Dilansir dari Humas Dinkes Sulteng, program ini difokuskan pada peningkatan deteksi dini, khususnya penyakit tidak menular, sekaligus memperluas akses layanan kesehatan gratis dan mendukung program nasional dari Kementerian Kesehatan Republik Indonesia.
Pelaksanaannya akan dilakukan secara terpadu melalui skrining massal di fasilitas kesehatan, pelayanan di ruang publik seperti sekolah, pasar, kantor pemerintahan, hingga tempat ibadah, serta layanan mobile untuk menjangkau wilayah terpencil.
Selain pemeriksaan, Dinkes Sulteng juga akan mengintensifkan edukasi kepada masyarakat terkait pola hidup sehat, gizi seimbang, dan pencegahan penyakit.
Untuk mendukung program tersebut, Dinas Kesehatan menyiapkan penguatan peran puskesmas dan tenaga kesehatan, kolaborasi lintas sektor hingga tingkat desa, serta pemanfaatan sistem pelaporan melalui aplikasi ASIK.
Monitoring dan evaluasi akan dilakukan secara berkala guna memastikan efektivitas pelaksanaan di lapangan.

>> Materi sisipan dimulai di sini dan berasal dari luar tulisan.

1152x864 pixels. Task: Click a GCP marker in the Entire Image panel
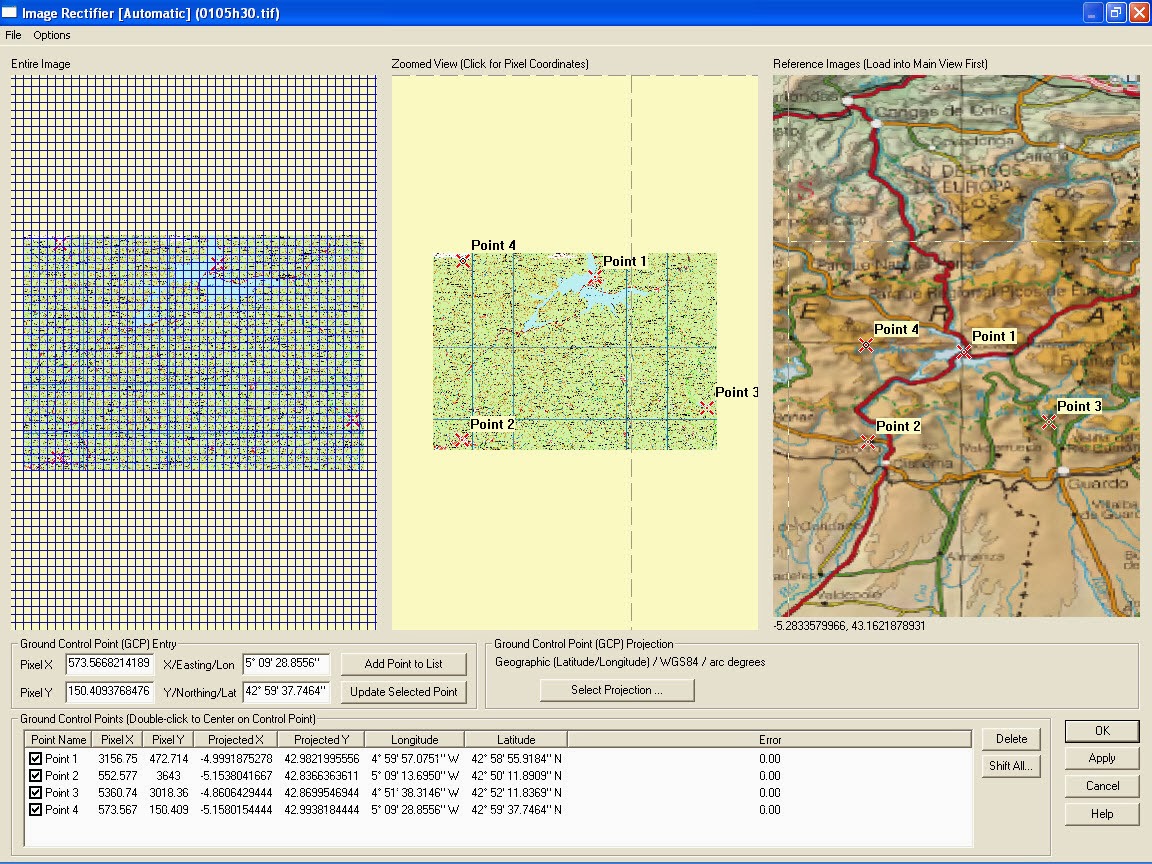pyautogui.click(x=218, y=264)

Sejumlah kendala seperti rendahnya kesadaran masyarakat, keterbatasan logistik, dan gangguan sistem pelaporan turut diantisipasi melalui peningkatan sosialisasi, penguatan komitmen tenaga kesehatan, serta penyediaan cadangan logistik.
Program GEBYAR CEGAT diharapkan mampu meningkatkan derajat kesehatan masyarakat Sulawesi Tengah secara lebih merata dan berkelanjutan.